> _Exercise input_
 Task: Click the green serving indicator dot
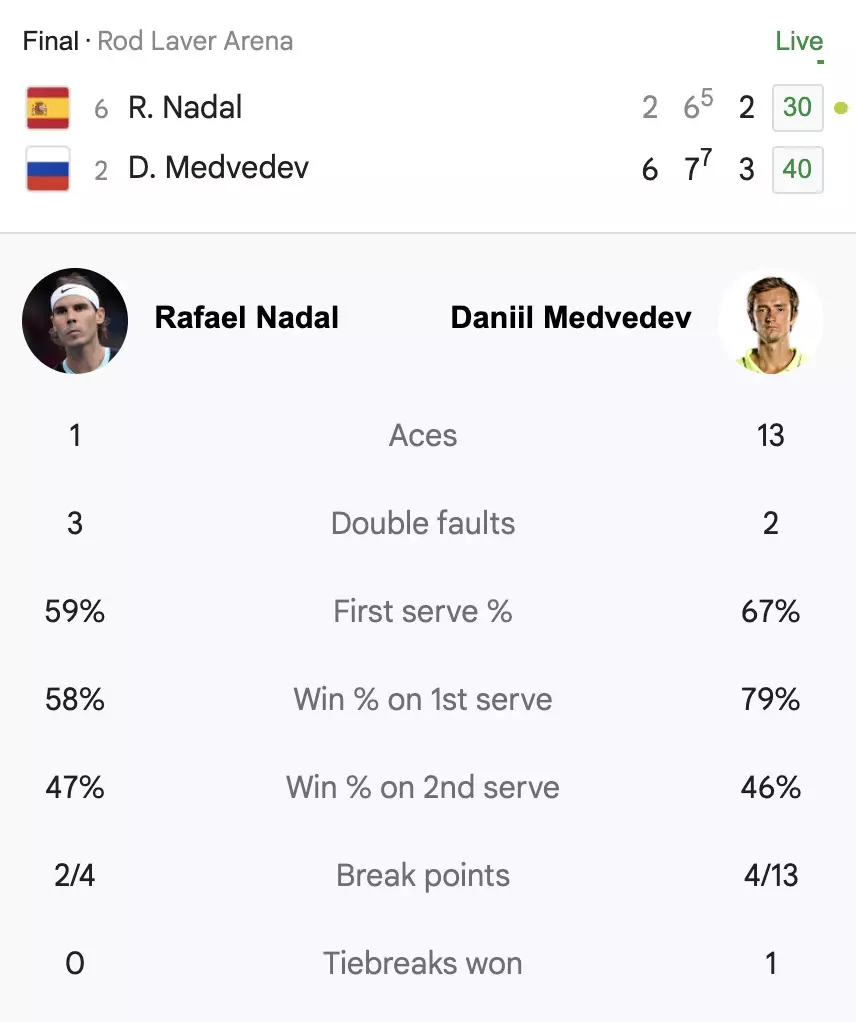click(x=841, y=108)
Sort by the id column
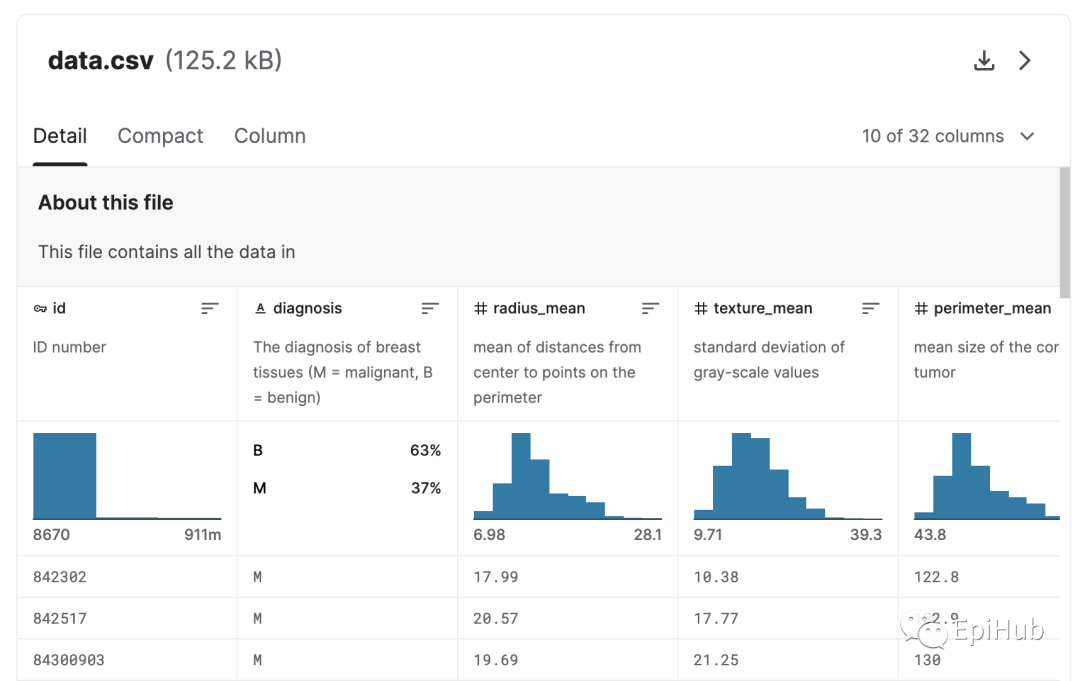Screen dimensions: 1080x681 coord(210,309)
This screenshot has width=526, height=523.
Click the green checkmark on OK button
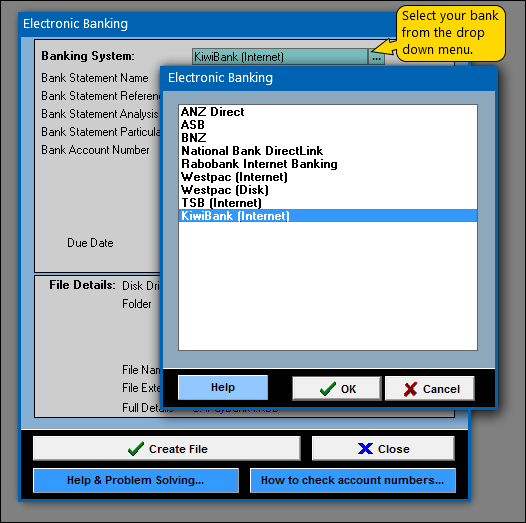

> _The problem_
Leave out the images and transcribe all the records exactly.

> _Response_
 Task: Click the green serving indicator dot
click(x=841, y=108)
Sort by the id column
Screen dimensions: 1080x681 coord(210,309)
This screenshot has width=526, height=523.
Click the green checkmark on OK button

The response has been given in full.